--- START DATA ENTRIES ---
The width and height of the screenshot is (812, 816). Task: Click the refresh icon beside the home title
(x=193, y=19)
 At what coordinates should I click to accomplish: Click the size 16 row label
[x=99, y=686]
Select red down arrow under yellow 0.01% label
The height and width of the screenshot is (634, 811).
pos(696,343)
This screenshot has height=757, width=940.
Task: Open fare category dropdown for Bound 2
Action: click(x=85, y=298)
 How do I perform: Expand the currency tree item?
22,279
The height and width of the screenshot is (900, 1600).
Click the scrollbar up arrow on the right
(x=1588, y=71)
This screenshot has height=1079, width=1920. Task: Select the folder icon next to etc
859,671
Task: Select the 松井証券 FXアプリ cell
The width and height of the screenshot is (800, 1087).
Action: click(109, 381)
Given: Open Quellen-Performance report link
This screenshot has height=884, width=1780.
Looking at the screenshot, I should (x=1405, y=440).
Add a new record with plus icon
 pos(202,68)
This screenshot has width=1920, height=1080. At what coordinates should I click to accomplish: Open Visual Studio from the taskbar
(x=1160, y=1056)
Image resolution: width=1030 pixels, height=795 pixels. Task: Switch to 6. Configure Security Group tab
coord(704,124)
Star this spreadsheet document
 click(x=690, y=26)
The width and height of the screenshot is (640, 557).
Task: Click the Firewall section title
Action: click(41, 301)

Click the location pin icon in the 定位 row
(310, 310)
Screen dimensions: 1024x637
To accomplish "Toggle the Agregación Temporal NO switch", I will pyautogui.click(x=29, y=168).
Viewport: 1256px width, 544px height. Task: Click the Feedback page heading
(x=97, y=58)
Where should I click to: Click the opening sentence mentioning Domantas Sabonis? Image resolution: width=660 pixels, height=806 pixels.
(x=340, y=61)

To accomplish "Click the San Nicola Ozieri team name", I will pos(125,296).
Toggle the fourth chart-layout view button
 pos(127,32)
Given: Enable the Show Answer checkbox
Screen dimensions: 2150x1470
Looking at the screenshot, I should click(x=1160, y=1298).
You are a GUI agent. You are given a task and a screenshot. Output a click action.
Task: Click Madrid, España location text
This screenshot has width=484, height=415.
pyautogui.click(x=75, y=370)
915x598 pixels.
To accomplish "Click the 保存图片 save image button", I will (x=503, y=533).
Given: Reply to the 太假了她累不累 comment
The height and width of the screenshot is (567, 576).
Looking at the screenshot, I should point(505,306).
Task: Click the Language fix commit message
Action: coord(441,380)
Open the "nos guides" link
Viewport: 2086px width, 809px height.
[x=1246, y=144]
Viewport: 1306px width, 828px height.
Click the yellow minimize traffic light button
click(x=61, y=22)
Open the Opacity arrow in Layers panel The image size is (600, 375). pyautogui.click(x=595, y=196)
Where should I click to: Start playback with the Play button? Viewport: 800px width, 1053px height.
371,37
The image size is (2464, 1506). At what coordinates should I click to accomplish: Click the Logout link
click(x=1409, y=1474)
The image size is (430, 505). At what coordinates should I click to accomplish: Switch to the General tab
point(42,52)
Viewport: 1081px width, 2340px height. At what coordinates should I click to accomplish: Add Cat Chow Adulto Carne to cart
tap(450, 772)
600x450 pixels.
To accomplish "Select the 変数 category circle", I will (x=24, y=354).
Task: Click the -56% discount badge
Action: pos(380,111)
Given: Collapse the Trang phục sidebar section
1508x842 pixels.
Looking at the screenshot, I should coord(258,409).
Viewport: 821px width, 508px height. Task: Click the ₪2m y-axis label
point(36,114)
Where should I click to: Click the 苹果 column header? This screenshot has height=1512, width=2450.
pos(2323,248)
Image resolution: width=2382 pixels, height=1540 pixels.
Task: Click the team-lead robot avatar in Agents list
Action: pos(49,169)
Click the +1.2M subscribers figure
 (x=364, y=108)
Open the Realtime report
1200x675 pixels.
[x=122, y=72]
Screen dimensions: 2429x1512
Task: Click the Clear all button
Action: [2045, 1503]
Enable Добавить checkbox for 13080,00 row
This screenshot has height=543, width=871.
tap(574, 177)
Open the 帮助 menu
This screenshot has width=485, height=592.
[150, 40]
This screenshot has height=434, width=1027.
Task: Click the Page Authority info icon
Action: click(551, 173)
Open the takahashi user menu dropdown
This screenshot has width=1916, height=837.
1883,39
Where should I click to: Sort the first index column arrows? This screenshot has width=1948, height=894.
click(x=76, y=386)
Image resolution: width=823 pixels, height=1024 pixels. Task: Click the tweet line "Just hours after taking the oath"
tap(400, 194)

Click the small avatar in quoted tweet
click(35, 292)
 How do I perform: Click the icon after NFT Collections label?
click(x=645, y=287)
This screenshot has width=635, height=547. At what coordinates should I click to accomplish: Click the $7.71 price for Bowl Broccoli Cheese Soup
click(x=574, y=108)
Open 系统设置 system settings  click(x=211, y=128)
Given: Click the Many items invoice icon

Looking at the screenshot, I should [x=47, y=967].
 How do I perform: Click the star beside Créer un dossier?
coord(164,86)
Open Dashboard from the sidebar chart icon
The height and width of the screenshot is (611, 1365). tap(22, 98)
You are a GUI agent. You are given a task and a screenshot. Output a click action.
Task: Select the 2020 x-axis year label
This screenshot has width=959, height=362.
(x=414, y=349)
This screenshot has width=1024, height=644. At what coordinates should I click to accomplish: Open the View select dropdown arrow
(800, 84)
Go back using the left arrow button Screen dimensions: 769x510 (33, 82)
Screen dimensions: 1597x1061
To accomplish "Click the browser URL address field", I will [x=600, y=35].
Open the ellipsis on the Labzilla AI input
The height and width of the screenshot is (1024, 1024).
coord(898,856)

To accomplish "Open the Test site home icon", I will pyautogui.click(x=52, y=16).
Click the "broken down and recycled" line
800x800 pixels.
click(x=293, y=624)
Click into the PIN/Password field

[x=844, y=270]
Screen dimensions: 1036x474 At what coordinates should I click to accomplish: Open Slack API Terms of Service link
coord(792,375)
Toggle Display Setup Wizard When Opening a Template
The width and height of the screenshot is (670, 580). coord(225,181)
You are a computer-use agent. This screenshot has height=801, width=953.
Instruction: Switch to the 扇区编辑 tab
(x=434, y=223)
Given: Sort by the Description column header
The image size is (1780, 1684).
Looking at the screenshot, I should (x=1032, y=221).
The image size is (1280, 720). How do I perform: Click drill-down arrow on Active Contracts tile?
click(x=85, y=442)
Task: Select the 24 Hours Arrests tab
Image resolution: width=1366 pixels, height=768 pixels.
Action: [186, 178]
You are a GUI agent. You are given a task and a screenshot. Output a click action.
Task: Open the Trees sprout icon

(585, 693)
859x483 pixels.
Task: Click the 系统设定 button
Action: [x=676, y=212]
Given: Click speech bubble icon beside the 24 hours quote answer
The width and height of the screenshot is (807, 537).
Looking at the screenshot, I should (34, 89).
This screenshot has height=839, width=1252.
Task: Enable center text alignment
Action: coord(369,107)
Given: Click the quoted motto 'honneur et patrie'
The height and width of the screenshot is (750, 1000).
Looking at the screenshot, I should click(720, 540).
--- END DATA ENTRIES ---
OBJECTIVE:
Arrange every line of the entries above as a Markdown table with the columns "No." and "Line", numbering the rows in order and skipping any blank lines.

ANSWER TO THE EXERCISE:
| No. | Line |
|---|---|
| 1 | The width and height of the screenshot is (812, 816). Task: Click the refresh icon beside the home title |
| 2 | (x=193, y=19) |
| 3 |  At what coordinates should I click to accomplish: Click the size 16 row label |
| 4 | [x=99, y=686] |
| 5 | Select red down arrow under yellow 0.01% label |
| 6 | The height and width of the screenshot is (634, 811). |
| 7 | pos(696,343) |
| 8 | This screenshot has height=757, width=940. |
| 9 | Task: Open fare category dropdown for Bound 2 |
| 10 | Action: click(x=85, y=298) |
| 11 |  How do I perform: Expand the currency tree item? |
| 12 | 22,279 |
| 13 | The height and width of the screenshot is (900, 1600). |
| 14 | Click the scrollbar up arrow on the right |
| 15 | (x=1588, y=71) |
| 16 | This screenshot has height=1079, width=1920. Task: Select the folder icon next to etc |
| 17 | 859,671 |
| 18 | Task: Select the 松井証券 FXアプリ cell |
| 19 | The width and height of the screenshot is (800, 1087). |
| 20 | Action: click(109, 381) |
| 21 | Given: Open Quellen-Performance report link |
| 22 | This screenshot has height=884, width=1780. |
| 23 | Looking at the screenshot, I should (x=1405, y=440). |
| 24 | Add a new record with plus icon |
| 25 |  pos(202,68) |
| 26 | This screenshot has width=1920, height=1080. At what coordinates should I click to accomplish: Open Visual Studio from the taskbar |
| 27 | (x=1160, y=1056) |
| 28 | Image resolution: width=1030 pixels, height=795 pixels. Task: Switch to 6. Configure Security Group tab |
| 29 | coord(704,124) |
| 30 | Star this spreadsheet document |
| 31 |  click(x=690, y=26) |
| 32 | The width and height of the screenshot is (640, 557). |
| 33 | Task: Click the Firewall section title |
| 34 | Action: click(41, 301) |
| 35 | Click the location pin icon in the 定位 row |
| 36 | (310, 310) |
| 37 | Screen dimensions: 1024x637 |
| 38 | To accomplish "Toggle the Agregación Temporal NO switch", I will pyautogui.click(x=29, y=168). |
| 39 | Viewport: 1256px width, 544px height. Task: Click the Feedback page heading |
| 40 | (x=97, y=58) |
| 41 | Where should I click to: Click the opening sentence mentioning Domantas Sabonis? Image resolution: width=660 pixels, height=806 pixels. |
| 42 | (x=340, y=61) |
| 43 | To accomplish "Click the San Nicola Ozieri team name", I will pos(125,296). |
| 44 | Toggle the fourth chart-layout view button |
| 45 |  pos(127,32) |
| 46 | Given: Enable the Show Answer checkbox |
| 47 | Screen dimensions: 2150x1470 |
| 48 | Looking at the screenshot, I should click(x=1160, y=1298). |
| 49 | You are a GUI agent. You are given a task and a screenshot. Output a click action. |
| 50 | Task: Click Madrid, España location text |
| 51 | This screenshot has width=484, height=415. |
| 52 | pyautogui.click(x=75, y=370) |
| 53 | 915x598 pixels. |
| 54 | To accomplish "Click the 保存图片 save image button", I will (x=503, y=533). |
| 55 | Given: Reply to the 太假了她累不累 comment |
| 56 | The height and width of the screenshot is (567, 576). |
| 57 | Looking at the screenshot, I should point(505,306). |
| 58 | Task: Click the Language fix commit message |
| 59 | Action: coord(441,380) |
| 60 | Open the "nos guides" link |
| 61 | Viewport: 2086px width, 809px height. |
| 62 | [x=1246, y=144] |
| 63 | Viewport: 1306px width, 828px height. |
| 64 | Click the yellow minimize traffic light button |
| 65 | click(x=61, y=22) |
| 66 | Open the Opacity arrow in Layers panel The image size is (600, 375). pyautogui.click(x=595, y=196) |
| 67 | Where should I click to: Start playback with the Play button? Viewport: 800px width, 1053px height. |
| 68 | 371,37 |
| 69 | The image size is (2464, 1506). At what coordinates should I click to accomplish: Click the Logout link |
| 70 | click(x=1409, y=1474) |
| 71 | The image size is (430, 505). At what coordinates should I click to accomplish: Switch to the General tab |
| 72 | point(42,52) |
| 73 | Viewport: 1081px width, 2340px height. At what coordinates should I click to accomplish: Add Cat Chow Adulto Carne to cart |
| 74 | tap(450, 772) |
| 75 | 600x450 pixels. |
| 76 | To accomplish "Select the 変数 category circle", I will (x=24, y=354). |
| 77 | Task: Click the -56% discount badge |
| 78 | Action: pos(380,111) |
| 79 | Given: Collapse the Trang phục sidebar section |
| 80 | 1508x842 pixels. |
| 81 | Looking at the screenshot, I should coord(258,409). |
| 82 | Viewport: 821px width, 508px height. Task: Click the ₪2m y-axis label |
| 83 | point(36,114) |
| 84 | Where should I click to: Click the 苹果 column header? This screenshot has height=1512, width=2450. |
| 85 | pos(2323,248) |
| 86 | Image resolution: width=2382 pixels, height=1540 pixels. |
| 87 | Task: Click the team-lead robot avatar in Agents list |
| 88 | Action: pos(49,169) |
| 89 | Click the +1.2M subscribers figure |
| 90 |  (x=364, y=108) |
| 91 | Open the Realtime report |
| 92 | 1200x675 pixels. |
| 93 | [x=122, y=72] |
| 94 | Screen dimensions: 2429x1512 |
| 95 | Task: Click the Clear all button |
| 96 | Action: [2045, 1503] |
| 97 | Enable Добавить checkbox for 13080,00 row |
| 98 | This screenshot has height=543, width=871. |
| 99 | tap(574, 177) |
| 100 | Open the 帮助 menu |
| 101 | This screenshot has width=485, height=592. |
| 102 | [150, 40] |
| 103 | This screenshot has height=434, width=1027. |
| 104 | Task: Click the Page Authority info icon |
| 105 | Action: click(551, 173) |
| 106 | Open the takahashi user menu dropdown |
| 107 | This screenshot has width=1916, height=837. |
| 108 | 1883,39 |
| 109 | Where should I click to: Sort the first index column arrows? This screenshot has width=1948, height=894. |
| 110 | click(x=76, y=386) |
| 111 | Image resolution: width=823 pixels, height=1024 pixels. Task: Click the tweet line "Just hours after taking the oath" |
| 112 | tap(400, 194) |
| 113 | Click the small avatar in quoted tweet |
| 114 | click(35, 292) |
| 115 |  How do I perform: Click the icon after NFT Collections label? |
| 116 | click(x=645, y=287) |
| 117 | This screenshot has width=635, height=547. At what coordinates should I click to accomplish: Click the $7.71 price for Bowl Broccoli Cheese Soup |
| 118 | click(x=574, y=108) |
| 119 | Open 系统设置 system settings  click(x=211, y=128) |
| 120 | Given: Click the Many items invoice icon |
| 121 | Looking at the screenshot, I should [x=47, y=967]. |
| 122 |  How do I perform: Click the star beside Créer un dossier? |
| 123 | coord(164,86) |
| 124 | Open Dashboard from the sidebar chart icon |
| 125 | The height and width of the screenshot is (611, 1365). tap(22, 98) |
| 126 | You are a GUI agent. You are given a task and a screenshot. Output a click action. |
| 127 | Task: Select the 2020 x-axis year label |
| 128 | This screenshot has width=959, height=362. |
| 129 | (x=414, y=349) |
| 130 | This screenshot has width=1024, height=644. At what coordinates should I click to accomplish: Open the View select dropdown arrow |
| 131 | (800, 84) |
| 132 | Go back using the left arrow button Screen dimensions: 769x510 (33, 82) |
| 133 | Screen dimensions: 1597x1061 |
| 134 | To accomplish "Click the browser URL address field", I will [x=600, y=35]. |
| 135 | Open the ellipsis on the Labzilla AI input |
| 136 | The height and width of the screenshot is (1024, 1024). |
| 137 | coord(898,856) |
| 138 | To accomplish "Open the Test site home icon", I will pyautogui.click(x=52, y=16). |
| 139 | Click the "broken down and recycled" line |
| 140 | 800x800 pixels. |
| 141 | click(x=293, y=624) |
| 142 | Click into the PIN/Password field |
| 143 | [x=844, y=270] |
| 144 | Screen dimensions: 1036x474 At what coordinates should I click to accomplish: Open Slack API Terms of Service link |
| 145 | coord(792,375) |
| 146 | Toggle Display Setup Wizard When Opening a Template |
| 147 | The width and height of the screenshot is (670, 580). coord(225,181) |
| 148 | You are a computer-use agent. This screenshot has height=801, width=953. |
| 149 | Instruction: Switch to the 扇区编辑 tab |
| 150 | (x=434, y=223) |
| 151 | Given: Sort by the Description column header |
| 152 | The image size is (1780, 1684). |
| 153 | Looking at the screenshot, I should (x=1032, y=221). |
| 154 | The image size is (1280, 720). How do I perform: Click drill-down arrow on Active Contracts tile? |
| 155 | click(x=85, y=442) |
| 156 | Task: Select the 24 Hours Arrests tab |
| 157 | Image resolution: width=1366 pixels, height=768 pixels. |
| 158 | Action: [186, 178] |
| 159 | You are a GUI agent. You are given a task and a screenshot. Output a click action. |
| 160 | Task: Open the Trees sprout icon |
| 161 | (585, 693) |
| 162 | 859x483 pixels. |
| 163 | Task: Click the 系统设定 button |
| 164 | Action: [x=676, y=212] |
| 165 | Given: Click speech bubble icon beside the 24 hours quote answer |
| 166 | The width and height of the screenshot is (807, 537). |
| 167 | Looking at the screenshot, I should (34, 89). |
| 168 | This screenshot has height=839, width=1252. |
| 169 | Task: Enable center text alignment |
| 170 | Action: coord(369,107) |
| 171 | Given: Click the quoted motto 'honneur et patrie' |
| 172 | The height and width of the screenshot is (750, 1000). |
| 173 | Looking at the screenshot, I should click(720, 540). |